Collecting it: varieties and what's scarce

A quick note on the object itself: Postage Currency is paper money, not a struck coin — but like fractional currency generally, it is graded, encapsulated in protective holders, and collected exactly the way classic coins are, which is why it lives here alongside them.

The heart of collecting the First Issue is its four varieties, and they come from that perforation experiment. For each of the four denominations, collectors recognize: a perforated edge without monogram, a perforated edge with the ABNCo monogram, a straight (imperforate) edge without monogram, and a straight edge with monogram. The straight-edge notes are the ones most people find. The perforated notes are the ones most people want — they tore apart so readily in 1862 that intact, fully perforated examples with all their teeth survived in small numbers.

That fragility is the whole reason high grade is hard. These were working money in wartime, handled until they fell apart. A note that survived crisp and uncreased, with margins that never lost a perforation, is a small miracle of preservation — and that scarcity, not the face value, is what drives the price. The most desirable pieces tend to be the perforated varieties in high grade, with full, undamaged perforations and bright, original paper.

For a newcomer, the appeal is rare among American collectibles: you can hold genuine Civil War-era federal money, with a real story stamped right into the design, often for a fraction of what an equivalent-rarity coin would cost. For the specialist, the First Issue is a tidy, finite hunt — four denominations, four varieties each — with a clear summit in the scarce perforated, high-grade pieces.

Questions collectors ask

Why was Postage Currency created?

Civil War hoarding pulled coins out of circulation in 1862 — gold and silver were worth more as metal than as money, so people stopped spending them. With no small change to make a sale, Americans had started paying each other in postage stamps. Postage Currency was the Treasury's durable, official replacement for those makeshift stamp-payments.
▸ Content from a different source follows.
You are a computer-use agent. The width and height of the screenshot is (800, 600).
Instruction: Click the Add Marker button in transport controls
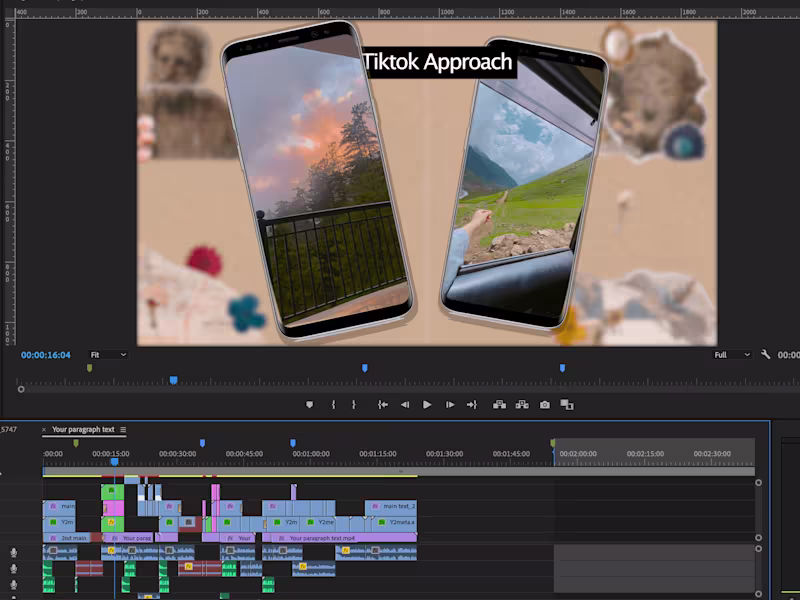[x=309, y=405]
Is Postage Currency a coin or paper money?

It is paper money — the first issue of what we now call fractional currency. But it was meant to do a coin's job (it replaced hoarded small change), and today it is graded, encapsulated and collected just like coins, which is why you'll find it cataloged alongside them.

Who designed Postage Currency, and whose faces are on it?

The concept came from Francis E. Spinner, Treasurer of the United States, who literally pasted real stamps onto Treasury paper to make the first samples. The designs are engravings of the postage stamps of the day: Thomas Jefferson on the 5-cent stamp (used on the 5¢ and 25¢ notes) and George Washington on the 10-cent stamp (used on the 10¢ and 50¢ notes).

Why are perforated Postage Currency notes worth more?

The earliest notes were perforated like stamp sheets so you could tear one off, but the perforated notes came apart and got damaged during shipping. The Treasury abandoned the perforations for plain straight (scissor-cut) edges. Because so few perforated notes survived intact, they are the scarce, sought-after varieties — especially in high grade with full perforations.

What's the difference between 'Postage Currency' and 'Fractional Currency'?

They're the same family of money at different moments. 'Postage Currency' was the original name for the first issue (1862–1863). The Act of March 3, 1863 renamed it 'Fractional Currency,' the name used for all five issues that followed through 1876.